Problem to work on — Reproduce the stored data below word for word, keeping every line in its original order.

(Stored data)
+++
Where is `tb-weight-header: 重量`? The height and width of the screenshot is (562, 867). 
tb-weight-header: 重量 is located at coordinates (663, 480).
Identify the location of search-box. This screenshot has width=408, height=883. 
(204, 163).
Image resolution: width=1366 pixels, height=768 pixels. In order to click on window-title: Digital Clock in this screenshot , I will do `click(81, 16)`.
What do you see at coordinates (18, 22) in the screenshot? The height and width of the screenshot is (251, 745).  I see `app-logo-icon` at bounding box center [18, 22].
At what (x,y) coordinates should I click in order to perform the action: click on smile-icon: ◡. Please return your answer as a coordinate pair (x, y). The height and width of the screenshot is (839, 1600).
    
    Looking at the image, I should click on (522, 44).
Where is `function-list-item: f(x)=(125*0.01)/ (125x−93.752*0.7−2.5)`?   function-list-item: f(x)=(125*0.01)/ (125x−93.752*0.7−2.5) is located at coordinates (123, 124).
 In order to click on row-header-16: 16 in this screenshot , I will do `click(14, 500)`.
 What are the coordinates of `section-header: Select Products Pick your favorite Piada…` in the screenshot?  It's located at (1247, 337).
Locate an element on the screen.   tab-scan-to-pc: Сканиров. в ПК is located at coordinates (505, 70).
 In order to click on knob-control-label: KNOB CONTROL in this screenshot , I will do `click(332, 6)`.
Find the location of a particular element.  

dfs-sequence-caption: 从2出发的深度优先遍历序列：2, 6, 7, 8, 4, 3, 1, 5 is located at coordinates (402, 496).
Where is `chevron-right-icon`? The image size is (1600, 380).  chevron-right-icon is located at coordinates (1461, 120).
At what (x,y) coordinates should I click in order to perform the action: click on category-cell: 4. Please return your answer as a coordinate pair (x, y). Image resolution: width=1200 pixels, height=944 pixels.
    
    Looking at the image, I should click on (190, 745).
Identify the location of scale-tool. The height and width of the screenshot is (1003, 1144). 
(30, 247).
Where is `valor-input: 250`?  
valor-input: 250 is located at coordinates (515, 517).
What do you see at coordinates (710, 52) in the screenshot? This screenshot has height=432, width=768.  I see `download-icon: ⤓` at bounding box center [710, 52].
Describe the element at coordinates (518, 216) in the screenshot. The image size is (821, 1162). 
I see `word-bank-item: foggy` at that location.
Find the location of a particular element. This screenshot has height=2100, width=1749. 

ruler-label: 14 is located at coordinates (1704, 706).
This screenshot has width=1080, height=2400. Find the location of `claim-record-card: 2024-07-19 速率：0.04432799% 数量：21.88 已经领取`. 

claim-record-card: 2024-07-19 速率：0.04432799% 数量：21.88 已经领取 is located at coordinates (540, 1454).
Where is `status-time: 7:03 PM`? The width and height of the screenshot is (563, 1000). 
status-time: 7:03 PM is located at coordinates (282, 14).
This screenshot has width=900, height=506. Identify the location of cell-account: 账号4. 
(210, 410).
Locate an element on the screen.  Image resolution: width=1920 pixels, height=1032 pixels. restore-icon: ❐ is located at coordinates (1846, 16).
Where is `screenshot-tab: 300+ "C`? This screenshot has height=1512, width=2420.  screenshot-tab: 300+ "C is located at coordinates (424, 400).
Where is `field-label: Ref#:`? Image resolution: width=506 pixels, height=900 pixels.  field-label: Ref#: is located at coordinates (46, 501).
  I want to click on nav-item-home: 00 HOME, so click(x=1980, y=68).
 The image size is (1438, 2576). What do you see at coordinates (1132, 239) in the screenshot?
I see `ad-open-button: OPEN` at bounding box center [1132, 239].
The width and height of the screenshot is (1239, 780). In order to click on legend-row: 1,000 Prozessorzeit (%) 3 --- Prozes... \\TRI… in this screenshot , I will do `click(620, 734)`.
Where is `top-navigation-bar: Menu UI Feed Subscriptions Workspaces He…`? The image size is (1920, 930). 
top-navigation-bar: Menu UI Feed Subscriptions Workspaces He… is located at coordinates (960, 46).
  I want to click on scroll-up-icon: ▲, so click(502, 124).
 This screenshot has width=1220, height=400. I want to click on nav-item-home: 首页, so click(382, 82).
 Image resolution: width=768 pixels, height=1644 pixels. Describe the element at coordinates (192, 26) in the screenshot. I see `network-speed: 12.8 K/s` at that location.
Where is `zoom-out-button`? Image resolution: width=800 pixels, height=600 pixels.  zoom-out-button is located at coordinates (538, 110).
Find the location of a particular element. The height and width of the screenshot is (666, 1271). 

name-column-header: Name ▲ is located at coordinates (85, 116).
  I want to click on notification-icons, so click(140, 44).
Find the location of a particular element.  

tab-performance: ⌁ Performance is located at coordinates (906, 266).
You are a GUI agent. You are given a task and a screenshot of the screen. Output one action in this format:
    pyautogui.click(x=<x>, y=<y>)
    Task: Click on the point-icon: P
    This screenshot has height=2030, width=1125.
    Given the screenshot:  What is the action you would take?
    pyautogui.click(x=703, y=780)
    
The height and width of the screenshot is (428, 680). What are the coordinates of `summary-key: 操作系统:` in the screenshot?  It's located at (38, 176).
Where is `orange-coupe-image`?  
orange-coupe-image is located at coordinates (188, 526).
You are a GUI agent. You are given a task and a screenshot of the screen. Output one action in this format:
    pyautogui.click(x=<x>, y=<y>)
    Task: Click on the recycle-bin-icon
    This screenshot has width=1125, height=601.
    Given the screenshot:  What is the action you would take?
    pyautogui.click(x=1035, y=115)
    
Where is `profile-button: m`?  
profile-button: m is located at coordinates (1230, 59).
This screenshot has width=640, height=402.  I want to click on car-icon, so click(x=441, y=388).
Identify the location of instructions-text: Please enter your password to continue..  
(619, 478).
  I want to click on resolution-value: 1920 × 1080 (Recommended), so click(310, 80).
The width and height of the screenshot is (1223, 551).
+++
The answer —
Where is `tb-weight-header: 重量`? The height and width of the screenshot is (562, 867). 
tb-weight-header: 重量 is located at coordinates (663, 480).
Identify the location of search-box. This screenshot has width=408, height=883. 
(204, 163).
Image resolution: width=1366 pixels, height=768 pixels. In order to click on window-title: Digital Clock in this screenshot , I will do `click(81, 16)`.
What do you see at coordinates (18, 22) in the screenshot? The height and width of the screenshot is (251, 745).  I see `app-logo-icon` at bounding box center [18, 22].
At what (x,y) coordinates should I click in order to perform the action: click on smile-icon: ◡. Please return your answer as a coordinate pair (x, y). The height and width of the screenshot is (839, 1600).
    
    Looking at the image, I should click on (522, 44).
Where is `function-list-item: f(x)=(125*0.01)/ (125x−93.752*0.7−2.5)`?   function-list-item: f(x)=(125*0.01)/ (125x−93.752*0.7−2.5) is located at coordinates (123, 124).
 In order to click on row-header-16: 16 in this screenshot , I will do `click(14, 500)`.
 What are the coordinates of `section-header: Select Products Pick your favorite Piada…` in the screenshot?  It's located at (1247, 337).
Locate an element on the screen.   tab-scan-to-pc: Сканиров. в ПК is located at coordinates (505, 70).
 In order to click on knob-control-label: KNOB CONTROL in this screenshot , I will do `click(332, 6)`.
Find the location of a particular element.  

dfs-sequence-caption: 从2出发的深度优先遍历序列：2, 6, 7, 8, 4, 3, 1, 5 is located at coordinates (402, 496).
Where is `chevron-right-icon`? The image size is (1600, 380).  chevron-right-icon is located at coordinates (1461, 120).
At what (x,y) coordinates should I click in order to perform the action: click on category-cell: 4. Please return your answer as a coordinate pair (x, y). Image resolution: width=1200 pixels, height=944 pixels.
    
    Looking at the image, I should click on (190, 745).
Identify the location of scale-tool. The height and width of the screenshot is (1003, 1144). 
(30, 247).
Where is `valor-input: 250`?  
valor-input: 250 is located at coordinates (515, 517).
What do you see at coordinates (710, 52) in the screenshot? This screenshot has height=432, width=768.  I see `download-icon: ⤓` at bounding box center [710, 52].
Describe the element at coordinates (518, 216) in the screenshot. The image size is (821, 1162). 
I see `word-bank-item: foggy` at that location.
Find the location of a particular element. This screenshot has height=2100, width=1749. 

ruler-label: 14 is located at coordinates (1704, 706).
This screenshot has width=1080, height=2400. Find the location of `claim-record-card: 2024-07-19 速率：0.04432799% 数量：21.88 已经领取`. 

claim-record-card: 2024-07-19 速率：0.04432799% 数量：21.88 已经领取 is located at coordinates (540, 1454).
Where is `status-time: 7:03 PM`? The width and height of the screenshot is (563, 1000). 
status-time: 7:03 PM is located at coordinates (282, 14).
This screenshot has width=900, height=506. Identify the location of cell-account: 账号4. 
(210, 410).
Locate an element on the screen.  Image resolution: width=1920 pixels, height=1032 pixels. restore-icon: ❐ is located at coordinates (1846, 16).
Where is `screenshot-tab: 300+ "C`? This screenshot has height=1512, width=2420.  screenshot-tab: 300+ "C is located at coordinates (424, 400).
Where is `field-label: Ref#:`? Image resolution: width=506 pixels, height=900 pixels.  field-label: Ref#: is located at coordinates (46, 501).
  I want to click on nav-item-home: 00 HOME, so click(x=1980, y=68).
 The image size is (1438, 2576). What do you see at coordinates (1132, 239) in the screenshot?
I see `ad-open-button: OPEN` at bounding box center [1132, 239].
The width and height of the screenshot is (1239, 780). In order to click on legend-row: 1,000 Prozessorzeit (%) 3 --- Prozes... \\TRI… in this screenshot , I will do `click(620, 734)`.
Where is `top-navigation-bar: Menu UI Feed Subscriptions Workspaces He…`? The image size is (1920, 930). 
top-navigation-bar: Menu UI Feed Subscriptions Workspaces He… is located at coordinates (960, 46).
  I want to click on scroll-up-icon: ▲, so click(502, 124).
 This screenshot has width=1220, height=400. I want to click on nav-item-home: 首页, so click(382, 82).
 Image resolution: width=768 pixels, height=1644 pixels. Describe the element at coordinates (192, 26) in the screenshot. I see `network-speed: 12.8 K/s` at that location.
Where is `zoom-out-button`? Image resolution: width=800 pixels, height=600 pixels.  zoom-out-button is located at coordinates (538, 110).
Find the location of a particular element. The height and width of the screenshot is (666, 1271). 

name-column-header: Name ▲ is located at coordinates (85, 116).
  I want to click on notification-icons, so click(140, 44).
Find the location of a particular element.  

tab-performance: ⌁ Performance is located at coordinates (906, 266).
You are a GUI agent. You are given a task and a screenshot of the screen. Output one action in this format:
    pyautogui.click(x=<x>, y=<y>)
    Task: Click on the point-icon: P
    This screenshot has height=2030, width=1125.
    Given the screenshot:  What is the action you would take?
    pyautogui.click(x=703, y=780)
    
The height and width of the screenshot is (428, 680). What are the coordinates of `summary-key: 操作系统:` in the screenshot?  It's located at (38, 176).
Where is `orange-coupe-image`?  
orange-coupe-image is located at coordinates (188, 526).
You are a GUI agent. You are given a task and a screenshot of the screen. Output one action in this format:
    pyautogui.click(x=<x>, y=<y>)
    Task: Click on the recycle-bin-icon
    This screenshot has width=1125, height=601.
    Given the screenshot:  What is the action you would take?
    pyautogui.click(x=1035, y=115)
    
Where is `profile-button: m`?  
profile-button: m is located at coordinates (1230, 59).
This screenshot has width=640, height=402.  I want to click on car-icon, so click(x=441, y=388).
Identify the location of instructions-text: Please enter your password to continue..  
(619, 478).
  I want to click on resolution-value: 1920 × 1080 (Recommended), so click(310, 80).
The width and height of the screenshot is (1223, 551).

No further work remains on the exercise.